• **To be done**
Copy the following rows exactly as they appear, keeping every line unchanged.
────────
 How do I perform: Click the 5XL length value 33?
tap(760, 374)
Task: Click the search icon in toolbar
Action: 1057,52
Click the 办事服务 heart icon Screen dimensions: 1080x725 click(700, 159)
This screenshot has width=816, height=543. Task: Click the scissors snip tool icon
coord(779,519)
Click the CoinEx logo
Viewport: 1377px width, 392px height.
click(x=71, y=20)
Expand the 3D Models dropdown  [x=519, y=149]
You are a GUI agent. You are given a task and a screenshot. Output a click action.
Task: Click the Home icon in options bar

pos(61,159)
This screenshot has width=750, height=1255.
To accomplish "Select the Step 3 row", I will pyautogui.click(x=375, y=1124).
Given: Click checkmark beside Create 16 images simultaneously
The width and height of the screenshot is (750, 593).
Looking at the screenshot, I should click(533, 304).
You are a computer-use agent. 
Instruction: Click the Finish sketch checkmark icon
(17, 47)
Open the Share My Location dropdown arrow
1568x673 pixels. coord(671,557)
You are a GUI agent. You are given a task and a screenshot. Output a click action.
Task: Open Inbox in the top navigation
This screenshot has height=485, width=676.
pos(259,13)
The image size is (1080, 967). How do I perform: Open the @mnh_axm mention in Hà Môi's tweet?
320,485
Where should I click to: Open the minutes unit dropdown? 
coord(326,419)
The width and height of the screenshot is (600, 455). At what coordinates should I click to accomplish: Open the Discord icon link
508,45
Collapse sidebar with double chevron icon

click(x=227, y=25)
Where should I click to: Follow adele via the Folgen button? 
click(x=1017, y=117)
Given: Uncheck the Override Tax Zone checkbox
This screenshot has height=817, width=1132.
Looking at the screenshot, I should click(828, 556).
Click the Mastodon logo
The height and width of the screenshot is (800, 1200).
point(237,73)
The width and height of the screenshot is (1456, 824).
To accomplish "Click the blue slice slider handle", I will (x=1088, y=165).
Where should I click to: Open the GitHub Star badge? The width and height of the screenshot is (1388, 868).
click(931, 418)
────────
• **Exercise solution**
 How do I perform: Click the 5XL length value 33?
tap(760, 374)
Task: Click the search icon in toolbar
Action: 1057,52
Click the 办事服务 heart icon Screen dimensions: 1080x725 click(700, 159)
This screenshot has width=816, height=543. Task: Click the scissors snip tool icon
coord(779,519)
Click the CoinEx logo
Viewport: 1377px width, 392px height.
click(x=71, y=20)
Expand the 3D Models dropdown  [x=519, y=149]
You are a GUI agent. You are given a task and a screenshot. Output a click action.
Task: Click the Home icon in options bar

pos(61,159)
This screenshot has width=750, height=1255.
To accomplish "Select the Step 3 row", I will pyautogui.click(x=375, y=1124).
Given: Click checkmark beside Create 16 images simultaneously
The width and height of the screenshot is (750, 593).
Looking at the screenshot, I should click(533, 304).
You are a computer-use agent. 
Instruction: Click the Finish sketch checkmark icon
(17, 47)
Open the Share My Location dropdown arrow
1568x673 pixels. coord(671,557)
You are a GUI agent. You are given a task and a screenshot. Output a click action.
Task: Open Inbox in the top navigation
This screenshot has height=485, width=676.
pos(259,13)
The image size is (1080, 967). How do I perform: Open the @mnh_axm mention in Hà Môi's tweet?
320,485
Where should I click to: Open the minutes unit dropdown? 
coord(326,419)
The width and height of the screenshot is (600, 455). At what coordinates should I click to accomplish: Open the Discord icon link
508,45
Collapse sidebar with double chevron icon

click(x=227, y=25)
Where should I click to: Follow adele via the Folgen button? 
click(x=1017, y=117)
Given: Uncheck the Override Tax Zone checkbox
This screenshot has height=817, width=1132.
Looking at the screenshot, I should click(828, 556).
Click the Mastodon logo
The height and width of the screenshot is (800, 1200).
point(237,73)
The width and height of the screenshot is (1456, 824).
To accomplish "Click the blue slice slider handle", I will (x=1088, y=165).
Where should I click to: Open the GitHub Star badge? The width and height of the screenshot is (1388, 868).
click(931, 418)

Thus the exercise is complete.